Model of Casson nanofluid flow over a nonlinear shrinking surface is considered. Model of Tiwari and Das is applied to nanofluid comprising of sodium alginate with copper and silver. The governing nonlinear equations incorporating the effects of the viscous dissipation are transformed into boundary value problems (BVPs) of ordinary differential equations (ODEs) by using appropriate similarity transformations.

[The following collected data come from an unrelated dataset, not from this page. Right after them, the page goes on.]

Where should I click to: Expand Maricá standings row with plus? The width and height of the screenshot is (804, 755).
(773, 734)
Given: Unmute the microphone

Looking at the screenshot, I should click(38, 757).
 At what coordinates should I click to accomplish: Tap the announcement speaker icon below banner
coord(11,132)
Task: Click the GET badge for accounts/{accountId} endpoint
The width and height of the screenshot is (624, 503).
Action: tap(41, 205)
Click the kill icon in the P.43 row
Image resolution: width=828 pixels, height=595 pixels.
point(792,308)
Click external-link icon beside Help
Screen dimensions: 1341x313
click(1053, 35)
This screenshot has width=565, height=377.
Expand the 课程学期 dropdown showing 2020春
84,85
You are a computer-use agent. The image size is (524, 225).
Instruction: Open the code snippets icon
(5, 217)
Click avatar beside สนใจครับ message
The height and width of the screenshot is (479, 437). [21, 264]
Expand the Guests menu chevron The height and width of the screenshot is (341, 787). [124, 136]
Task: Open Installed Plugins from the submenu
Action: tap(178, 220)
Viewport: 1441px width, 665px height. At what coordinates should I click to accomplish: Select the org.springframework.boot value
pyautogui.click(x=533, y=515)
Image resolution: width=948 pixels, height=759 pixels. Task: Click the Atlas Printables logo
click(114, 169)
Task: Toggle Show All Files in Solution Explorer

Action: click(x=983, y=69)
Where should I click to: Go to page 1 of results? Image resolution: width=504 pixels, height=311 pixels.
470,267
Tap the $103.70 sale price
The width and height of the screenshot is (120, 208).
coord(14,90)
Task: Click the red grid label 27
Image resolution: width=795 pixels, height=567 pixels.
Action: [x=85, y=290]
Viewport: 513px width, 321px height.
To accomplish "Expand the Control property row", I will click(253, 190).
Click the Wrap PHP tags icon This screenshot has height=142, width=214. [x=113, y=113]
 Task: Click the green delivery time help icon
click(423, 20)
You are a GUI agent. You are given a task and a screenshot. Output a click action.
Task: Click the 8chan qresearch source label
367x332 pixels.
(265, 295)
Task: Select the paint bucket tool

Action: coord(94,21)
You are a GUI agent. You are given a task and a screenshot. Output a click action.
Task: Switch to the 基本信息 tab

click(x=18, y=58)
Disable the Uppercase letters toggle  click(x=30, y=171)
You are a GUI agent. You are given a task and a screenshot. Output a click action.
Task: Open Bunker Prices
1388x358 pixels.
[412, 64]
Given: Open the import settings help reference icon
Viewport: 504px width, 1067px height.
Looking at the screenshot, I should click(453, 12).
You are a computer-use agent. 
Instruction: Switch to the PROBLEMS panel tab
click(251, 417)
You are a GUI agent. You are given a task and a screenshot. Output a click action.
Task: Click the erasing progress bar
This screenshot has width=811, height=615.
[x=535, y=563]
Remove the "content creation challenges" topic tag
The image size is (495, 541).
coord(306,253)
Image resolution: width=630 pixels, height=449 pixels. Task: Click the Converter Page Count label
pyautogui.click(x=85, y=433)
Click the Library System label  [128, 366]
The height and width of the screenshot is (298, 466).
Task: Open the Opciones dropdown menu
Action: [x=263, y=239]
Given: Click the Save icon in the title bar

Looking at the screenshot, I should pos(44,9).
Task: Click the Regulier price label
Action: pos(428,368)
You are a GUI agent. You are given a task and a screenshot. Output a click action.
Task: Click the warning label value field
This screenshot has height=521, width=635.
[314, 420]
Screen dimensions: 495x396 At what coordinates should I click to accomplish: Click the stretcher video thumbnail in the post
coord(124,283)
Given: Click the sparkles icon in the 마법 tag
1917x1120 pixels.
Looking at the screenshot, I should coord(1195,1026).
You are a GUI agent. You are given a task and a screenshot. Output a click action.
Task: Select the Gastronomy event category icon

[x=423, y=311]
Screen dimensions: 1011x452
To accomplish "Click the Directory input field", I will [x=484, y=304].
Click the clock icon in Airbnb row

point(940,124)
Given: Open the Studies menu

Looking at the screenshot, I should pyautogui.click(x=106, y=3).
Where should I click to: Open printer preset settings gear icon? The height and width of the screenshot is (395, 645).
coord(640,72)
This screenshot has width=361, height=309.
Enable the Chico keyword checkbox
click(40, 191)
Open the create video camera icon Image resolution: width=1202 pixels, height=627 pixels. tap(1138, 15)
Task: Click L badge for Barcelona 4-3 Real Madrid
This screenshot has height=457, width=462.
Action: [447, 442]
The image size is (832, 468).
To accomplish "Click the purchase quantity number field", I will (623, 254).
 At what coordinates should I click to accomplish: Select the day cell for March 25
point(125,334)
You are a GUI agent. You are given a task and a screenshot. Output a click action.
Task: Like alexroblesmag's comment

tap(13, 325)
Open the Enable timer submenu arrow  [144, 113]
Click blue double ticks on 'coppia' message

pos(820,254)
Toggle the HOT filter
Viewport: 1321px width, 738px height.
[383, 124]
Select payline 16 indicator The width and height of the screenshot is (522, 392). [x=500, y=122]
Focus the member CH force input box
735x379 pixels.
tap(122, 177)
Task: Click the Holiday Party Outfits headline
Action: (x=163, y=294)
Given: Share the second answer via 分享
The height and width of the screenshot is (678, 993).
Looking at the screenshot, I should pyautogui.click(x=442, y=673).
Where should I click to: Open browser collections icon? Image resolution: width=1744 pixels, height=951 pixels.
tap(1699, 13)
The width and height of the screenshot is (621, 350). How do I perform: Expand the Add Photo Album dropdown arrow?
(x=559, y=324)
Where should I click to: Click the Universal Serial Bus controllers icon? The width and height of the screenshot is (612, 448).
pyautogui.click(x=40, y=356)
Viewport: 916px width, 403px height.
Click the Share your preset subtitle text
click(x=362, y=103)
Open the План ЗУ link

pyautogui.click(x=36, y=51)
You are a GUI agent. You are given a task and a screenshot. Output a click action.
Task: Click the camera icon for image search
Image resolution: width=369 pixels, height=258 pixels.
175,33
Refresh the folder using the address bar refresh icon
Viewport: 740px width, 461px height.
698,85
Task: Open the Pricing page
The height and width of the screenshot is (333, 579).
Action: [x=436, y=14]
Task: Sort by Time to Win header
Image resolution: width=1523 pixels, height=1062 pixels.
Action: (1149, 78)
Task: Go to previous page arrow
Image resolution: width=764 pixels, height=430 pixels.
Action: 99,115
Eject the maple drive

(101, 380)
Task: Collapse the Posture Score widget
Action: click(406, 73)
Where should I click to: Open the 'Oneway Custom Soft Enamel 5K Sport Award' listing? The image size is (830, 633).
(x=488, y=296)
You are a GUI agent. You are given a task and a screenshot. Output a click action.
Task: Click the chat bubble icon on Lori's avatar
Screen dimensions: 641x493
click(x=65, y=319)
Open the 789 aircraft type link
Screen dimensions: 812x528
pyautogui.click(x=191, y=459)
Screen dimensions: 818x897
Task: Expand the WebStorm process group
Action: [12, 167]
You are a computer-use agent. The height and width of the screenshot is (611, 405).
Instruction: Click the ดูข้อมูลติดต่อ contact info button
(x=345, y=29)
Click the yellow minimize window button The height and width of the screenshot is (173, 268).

The resulting equations are converted into initial value problems (IVPs) using the shooting method which are then solved by Runge-Kutta method of fourth order. In order to determine the stability of the dual solutions obtained, stability analysis is performed and discovered that the first (second) solution is stable (unstable) and physically realizable (unrealizable). Both the thickness of the thermal boundary layer as well as temperature increase when the Casson parameter (β) is increased in the second solution.

摘要

本文研究了Casson 纳米流体在一类非线性收缩表面的流动模型。将 Tiwari 和 Das 模型应用于 含铜、银的海藻酸钠纳米流体中, 通过适当的相似变换, 将考虑黏性耗散影响的控制非线性方程组转 化为常微分方程的边界值问题(BVPS)。将所得方程用打靶法转化为初值问题, 再用四阶 Runge-Kutta 法求解。为了确定所得到的对偶解的稳定性, 对第一(第二)解进行了稳定性分析, 发现第一(第二)解 是稳定的(不稳定的)和物理可实现的(不可实现的)。在第二解中, 随着 Casson 参数(β)的增加, 热边界 层的厚度增加, 温度也会升高。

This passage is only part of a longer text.